> [YOUR OBJECTIVE] Render all of the material below as a Markdown table with two columns, Row and Material line. Put each nonblank line in its own numbered row and leave out blank lines.

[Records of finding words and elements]
____

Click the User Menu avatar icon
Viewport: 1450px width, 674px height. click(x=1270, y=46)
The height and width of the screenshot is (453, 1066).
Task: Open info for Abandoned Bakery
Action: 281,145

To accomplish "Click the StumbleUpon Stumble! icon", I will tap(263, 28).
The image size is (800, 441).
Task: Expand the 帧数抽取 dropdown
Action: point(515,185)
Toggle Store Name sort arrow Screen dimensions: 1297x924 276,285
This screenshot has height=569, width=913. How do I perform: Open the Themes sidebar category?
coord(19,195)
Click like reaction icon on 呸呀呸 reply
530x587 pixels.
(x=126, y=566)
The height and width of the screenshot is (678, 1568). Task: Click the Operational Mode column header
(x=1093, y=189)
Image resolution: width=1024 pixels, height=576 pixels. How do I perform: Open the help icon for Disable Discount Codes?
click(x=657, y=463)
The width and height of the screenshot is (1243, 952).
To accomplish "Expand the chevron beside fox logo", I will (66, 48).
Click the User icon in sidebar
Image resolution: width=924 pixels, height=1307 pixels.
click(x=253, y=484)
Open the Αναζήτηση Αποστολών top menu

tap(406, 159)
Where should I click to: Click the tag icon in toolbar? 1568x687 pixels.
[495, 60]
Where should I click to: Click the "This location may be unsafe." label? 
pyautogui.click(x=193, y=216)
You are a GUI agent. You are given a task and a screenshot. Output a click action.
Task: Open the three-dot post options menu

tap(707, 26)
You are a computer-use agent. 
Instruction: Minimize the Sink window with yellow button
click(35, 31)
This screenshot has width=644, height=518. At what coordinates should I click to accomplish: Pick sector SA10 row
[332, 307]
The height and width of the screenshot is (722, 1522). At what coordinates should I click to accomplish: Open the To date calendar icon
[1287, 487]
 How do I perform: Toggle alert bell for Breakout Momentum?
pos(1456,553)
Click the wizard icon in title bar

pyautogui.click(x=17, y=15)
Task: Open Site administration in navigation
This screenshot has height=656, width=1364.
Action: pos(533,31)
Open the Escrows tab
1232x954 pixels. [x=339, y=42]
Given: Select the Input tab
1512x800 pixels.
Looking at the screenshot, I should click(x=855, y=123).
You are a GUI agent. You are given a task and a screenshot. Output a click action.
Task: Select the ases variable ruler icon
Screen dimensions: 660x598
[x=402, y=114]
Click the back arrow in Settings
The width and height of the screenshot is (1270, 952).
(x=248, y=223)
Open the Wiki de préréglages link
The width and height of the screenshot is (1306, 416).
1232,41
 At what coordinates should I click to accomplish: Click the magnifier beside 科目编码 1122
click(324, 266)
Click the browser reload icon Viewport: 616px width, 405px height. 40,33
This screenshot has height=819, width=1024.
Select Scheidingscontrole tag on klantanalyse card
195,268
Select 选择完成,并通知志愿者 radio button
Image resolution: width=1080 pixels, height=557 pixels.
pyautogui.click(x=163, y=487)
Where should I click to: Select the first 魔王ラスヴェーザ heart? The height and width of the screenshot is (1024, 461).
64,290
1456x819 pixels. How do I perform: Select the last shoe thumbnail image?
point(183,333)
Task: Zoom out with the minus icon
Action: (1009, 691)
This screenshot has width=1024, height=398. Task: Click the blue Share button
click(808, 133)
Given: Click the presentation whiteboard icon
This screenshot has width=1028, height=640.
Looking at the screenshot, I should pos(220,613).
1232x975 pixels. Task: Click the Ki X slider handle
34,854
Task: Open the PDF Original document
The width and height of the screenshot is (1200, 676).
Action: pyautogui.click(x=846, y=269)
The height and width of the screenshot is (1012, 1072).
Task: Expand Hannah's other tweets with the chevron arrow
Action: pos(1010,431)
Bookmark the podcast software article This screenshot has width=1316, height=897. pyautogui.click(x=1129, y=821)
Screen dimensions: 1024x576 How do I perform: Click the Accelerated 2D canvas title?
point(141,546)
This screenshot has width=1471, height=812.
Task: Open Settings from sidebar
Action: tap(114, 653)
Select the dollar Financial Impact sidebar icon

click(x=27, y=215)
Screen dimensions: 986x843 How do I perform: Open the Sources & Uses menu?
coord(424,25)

____

> [TASK SOLUTION]
| Row | Material line |
|---|---|
| 1 | Click the User Menu avatar icon |
| 2 | Viewport: 1450px width, 674px height. click(x=1270, y=46) |
| 3 | The height and width of the screenshot is (453, 1066). |
| 4 | Task: Open info for Abandoned Bakery |
| 5 | Action: 281,145 |
| 6 | To accomplish "Click the StumbleUpon Stumble! icon", I will tap(263, 28). |
| 7 | The image size is (800, 441). |
| 8 | Task: Expand the 帧数抽取 dropdown |
| 9 | Action: point(515,185) |
| 10 | Toggle Store Name sort arrow Screen dimensions: 1297x924 276,285 |
| 11 | This screenshot has height=569, width=913. How do I perform: Open the Themes sidebar category? |
| 12 | coord(19,195) |
| 13 | Click like reaction icon on 呸呀呸 reply |
| 14 | 530x587 pixels. |
| 15 | (x=126, y=566) |
| 16 | The height and width of the screenshot is (678, 1568). Task: Click the Operational Mode column header |
| 17 | (x=1093, y=189) |
| 18 | Image resolution: width=1024 pixels, height=576 pixels. How do I perform: Open the help icon for Disable Discount Codes? |
| 19 | click(x=657, y=463) |
| 20 | The width and height of the screenshot is (1243, 952). |
| 21 | To accomplish "Expand the chevron beside fox logo", I will (66, 48). |
| 22 | Click the User icon in sidebar |
| 23 | Image resolution: width=924 pixels, height=1307 pixels. |
| 24 | click(x=253, y=484) |
| 25 | Open the Αναζήτηση Αποστολών top menu |
| 26 | tap(406, 159) |
| 27 | Where should I click to: Click the tag icon in toolbar? 1568x687 pixels. |
| 28 | [495, 60] |
| 29 | Where should I click to: Click the "This location may be unsafe." label?  |
| 30 | pyautogui.click(x=193, y=216) |
| 31 | You are a GUI agent. You are given a task and a screenshot. Output a click action. |
| 32 | Task: Open the three-dot post options menu |
| 33 | tap(707, 26) |
| 34 | You are a computer-use agent.  |
| 35 | Instruction: Minimize the Sink window with yellow button |
| 36 | click(35, 31) |
| 37 | This screenshot has width=644, height=518. At what coordinates should I click to accomplish: Pick sector SA10 row |
| 38 | [332, 307] |
| 39 | The height and width of the screenshot is (722, 1522). At what coordinates should I click to accomplish: Open the To date calendar icon |
| 40 | [1287, 487] |
| 41 |  How do I perform: Toggle alert bell for Breakout Momentum? |
| 42 | pos(1456,553) |
| 43 | Click the wizard icon in title bar |
| 44 | pyautogui.click(x=17, y=15) |
| 45 | Task: Open Site administration in navigation |
| 46 | This screenshot has height=656, width=1364. |
| 47 | Action: pos(533,31) |
| 48 | Open the Escrows tab |
| 49 | 1232x954 pixels. [x=339, y=42] |
| 50 | Given: Select the Input tab |
| 51 | 1512x800 pixels. |
| 52 | Looking at the screenshot, I should click(x=855, y=123). |
| 53 | You are a GUI agent. You are given a task and a screenshot. Output a click action. |
| 54 | Task: Select the ases variable ruler icon |
| 55 | Screen dimensions: 660x598 |
| 56 | [x=402, y=114] |
| 57 | Click the back arrow in Settings |
| 58 | The width and height of the screenshot is (1270, 952). |
| 59 | (x=248, y=223) |
| 60 | Open the Wiki de préréglages link |
| 61 | The width and height of the screenshot is (1306, 416). |
| 62 | 1232,41 |
| 63 |  At what coordinates should I click to accomplish: Click the magnifier beside 科目编码 1122 |
| 64 | click(324, 266) |
| 65 | Click the browser reload icon Viewport: 616px width, 405px height. 40,33 |
| 66 | This screenshot has height=819, width=1024. |
| 67 | Select Scheidingscontrole tag on klantanalyse card |
| 68 | 195,268 |
| 69 | Select 选择完成,并通知志愿者 radio button |
| 70 | Image resolution: width=1080 pixels, height=557 pixels. |
| 71 | pyautogui.click(x=163, y=487) |
| 72 | Where should I click to: Select the first 魔王ラスヴェーザ heart? The height and width of the screenshot is (1024, 461). |
| 73 | 64,290 |
| 74 | 1456x819 pixels. How do I perform: Select the last shoe thumbnail image? |
| 75 | point(183,333) |
| 76 | Task: Zoom out with the minus icon |
| 77 | Action: (1009, 691) |
| 78 | This screenshot has width=1024, height=398. Task: Click the blue Share button |
| 79 | click(808, 133) |
| 80 | Given: Click the presentation whiteboard icon |
| 81 | This screenshot has width=1028, height=640. |
| 82 | Looking at the screenshot, I should pos(220,613). |
| 83 | 1232x975 pixels. Task: Click the Ki X slider handle |
| 84 | 34,854 |
| 85 | Task: Open the PDF Original document |
| 86 | The width and height of the screenshot is (1200, 676). |
| 87 | Action: pyautogui.click(x=846, y=269) |
| 88 | The height and width of the screenshot is (1012, 1072). |
| 89 | Task: Expand Hannah's other tweets with the chevron arrow |
| 90 | Action: pos(1010,431) |
| 91 | Bookmark the podcast software article This screenshot has width=1316, height=897. pyautogui.click(x=1129, y=821) |
| 92 | Screen dimensions: 1024x576 How do I perform: Click the Accelerated 2D canvas title? |
| 93 | point(141,546) |
| 94 | This screenshot has width=1471, height=812. |
| 95 | Task: Open Settings from sidebar |
| 96 | Action: tap(114, 653) |
| 97 | Select the dollar Financial Impact sidebar icon |
| 98 | click(x=27, y=215) |
| 99 | Screen dimensions: 986x843 How do I perform: Open the Sources & Uses menu? |
| 100 | coord(424,25) |